▸ **Available data**
↓↓↓

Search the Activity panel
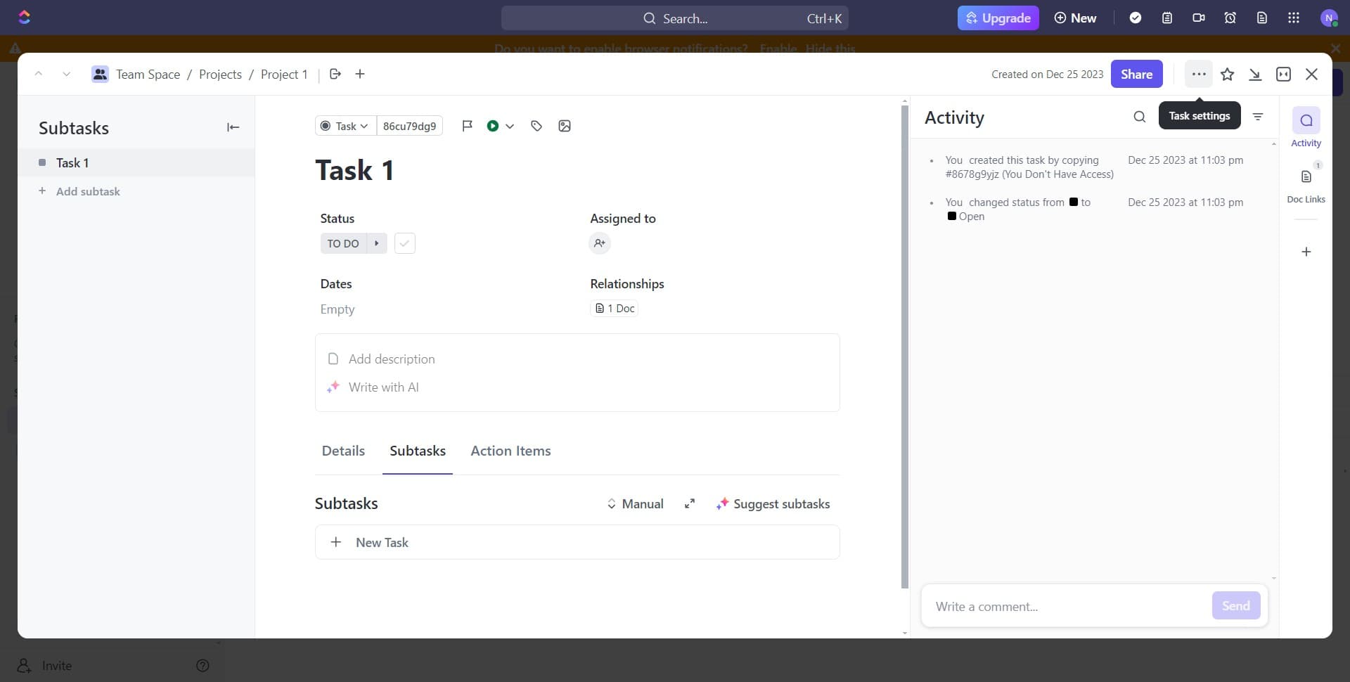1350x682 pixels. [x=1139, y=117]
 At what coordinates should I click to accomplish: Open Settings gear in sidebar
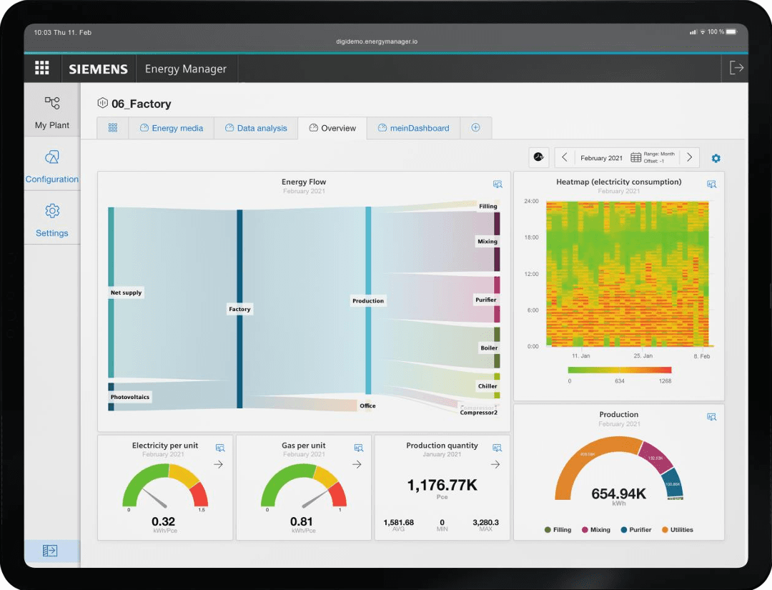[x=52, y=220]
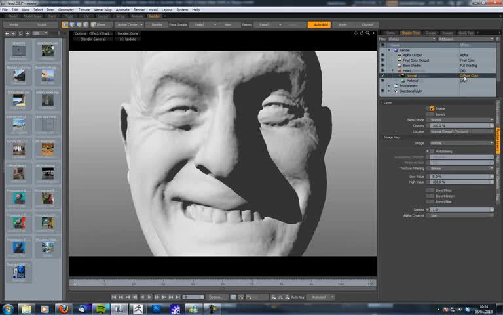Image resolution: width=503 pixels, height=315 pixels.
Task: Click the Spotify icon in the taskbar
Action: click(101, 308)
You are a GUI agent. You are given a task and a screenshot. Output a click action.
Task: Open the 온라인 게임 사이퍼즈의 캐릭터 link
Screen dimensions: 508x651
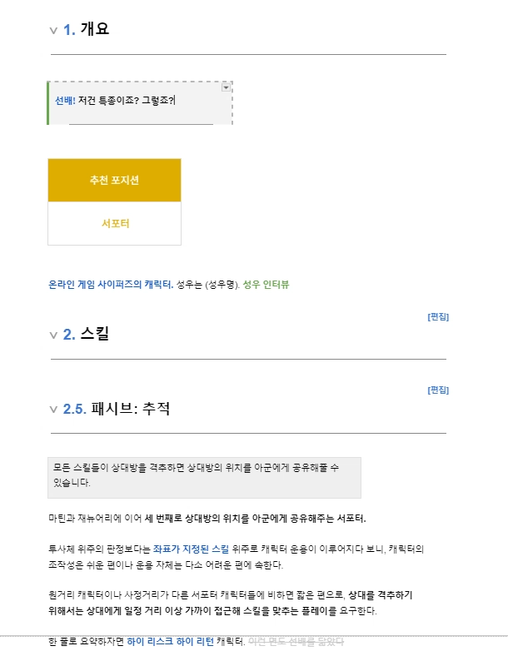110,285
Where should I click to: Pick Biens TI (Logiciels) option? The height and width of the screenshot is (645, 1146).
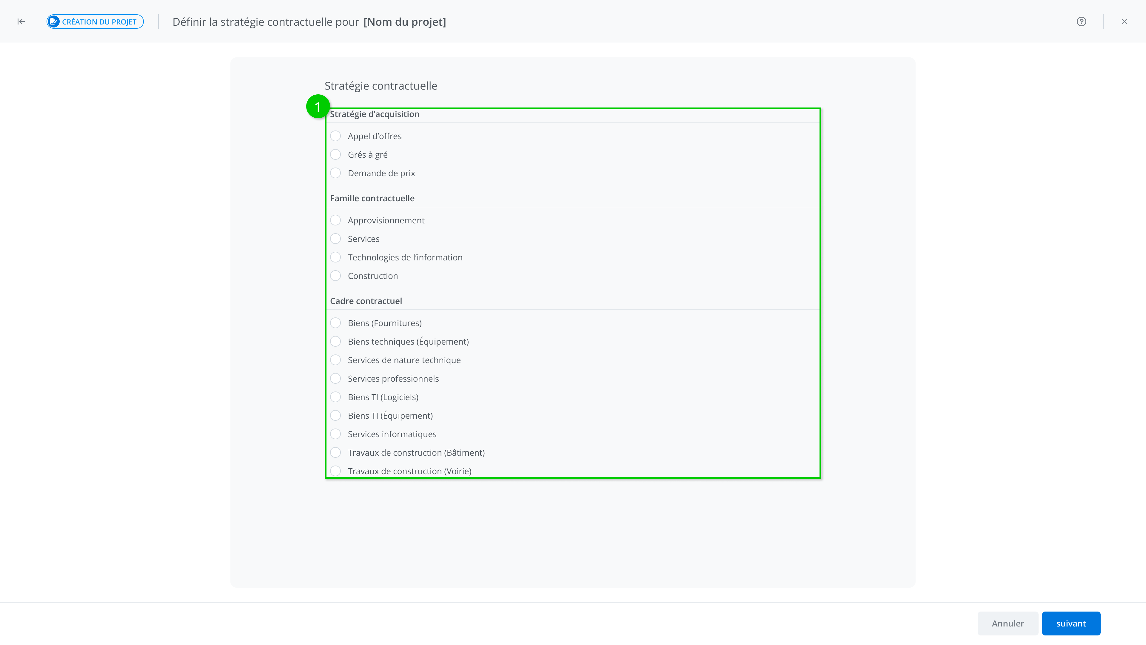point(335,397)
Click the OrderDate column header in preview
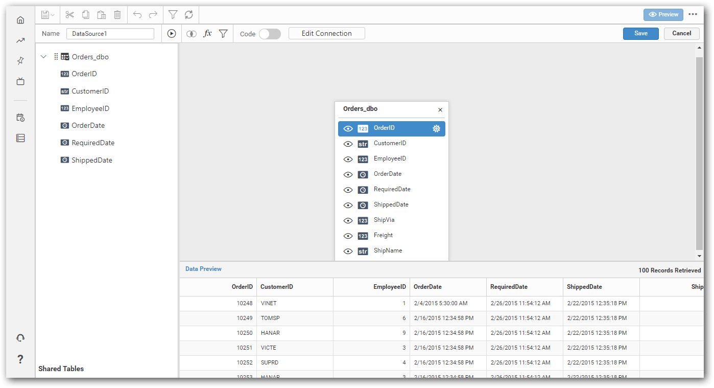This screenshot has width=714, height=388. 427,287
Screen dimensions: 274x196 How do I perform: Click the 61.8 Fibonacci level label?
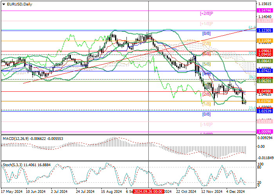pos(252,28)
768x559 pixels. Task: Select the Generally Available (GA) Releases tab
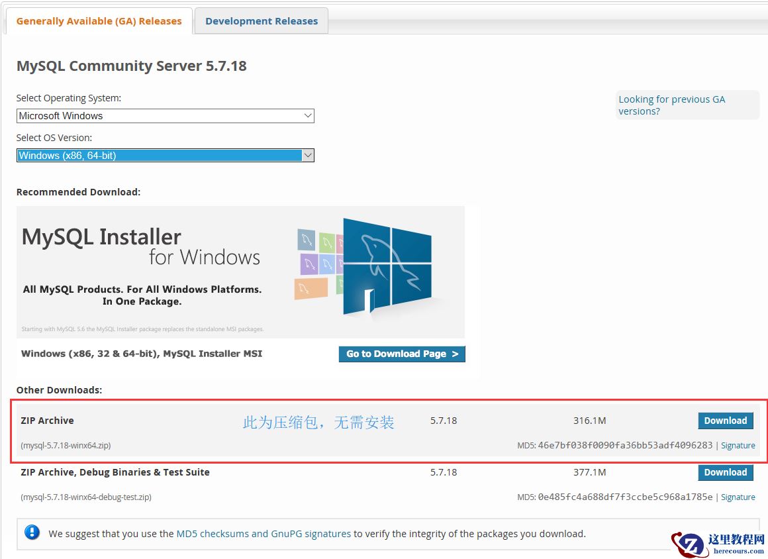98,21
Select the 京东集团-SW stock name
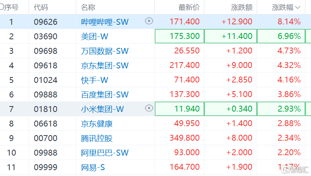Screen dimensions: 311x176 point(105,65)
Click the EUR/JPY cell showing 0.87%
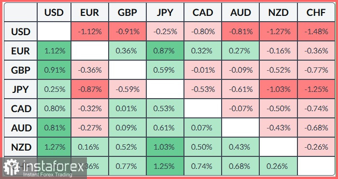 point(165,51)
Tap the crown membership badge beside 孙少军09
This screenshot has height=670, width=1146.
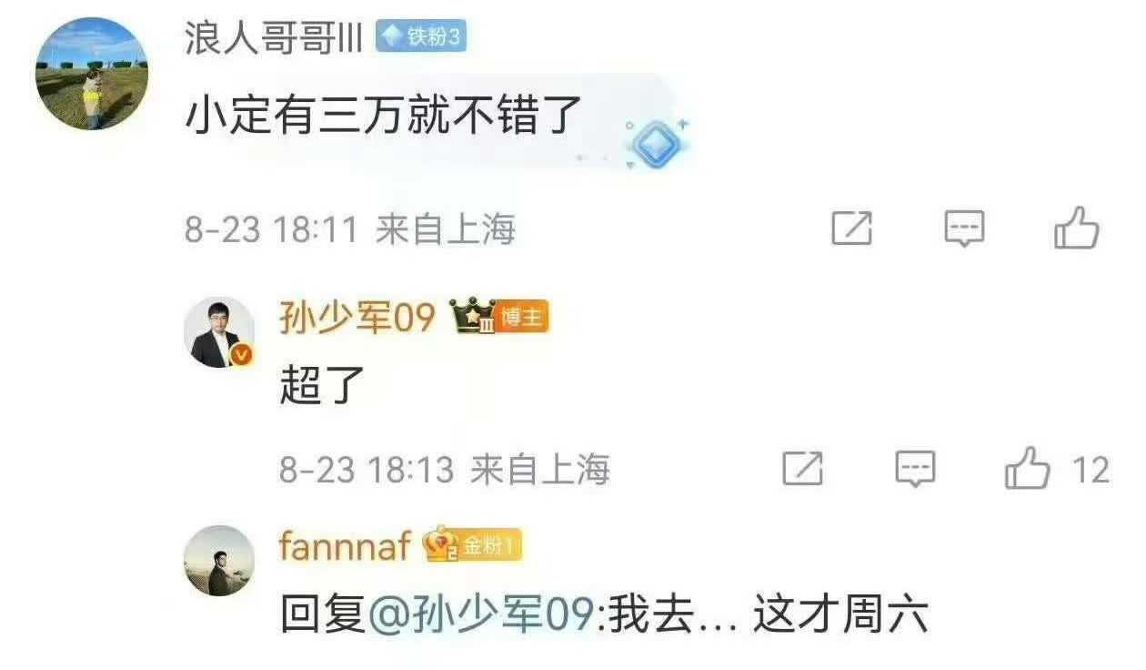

↑↑↑

▸ **Work to be completed**
Only the text of the listing above should be copied, exactly and with pictures left out.

▸ **Exercise solution**
Search the Activity panel
1350x682 pixels. [x=1139, y=117]
 At what coordinates should I click to accomplish: Open Settings gear in sidebar
[x=52, y=220]
Image resolution: width=503 pixels, height=315 pixels.
Task: Click the Spotify icon in the taskbar
Action: click(101, 308)
You are a GUI agent. You are given a task and a screenshot. Output a click action.
Task: Open the 온라인 게임 사이퍼즈의 캐릭터 link
Screen dimensions: 508x651
110,285
Where should I click to: Pick Biens TI (Logiciels) option? The height and width of the screenshot is (645, 1146).
point(335,397)
Click the OrderDate column header in preview
This screenshot has width=714, height=388. 427,287
Screen dimensions: 274x196 How do I perform: Click the 61.8 Fibonacci level label?
pos(252,28)
768x559 pixels. Task: Select the Generally Available (GA) Releases tab
98,21
Select the 京东集团-SW stock name
Screen dimensions: 311x176 point(105,65)
Click the EUR/JPY cell showing 0.87%
 point(165,51)
Tap the crown membership badge beside 孙少军09
This screenshot has height=670, width=1146.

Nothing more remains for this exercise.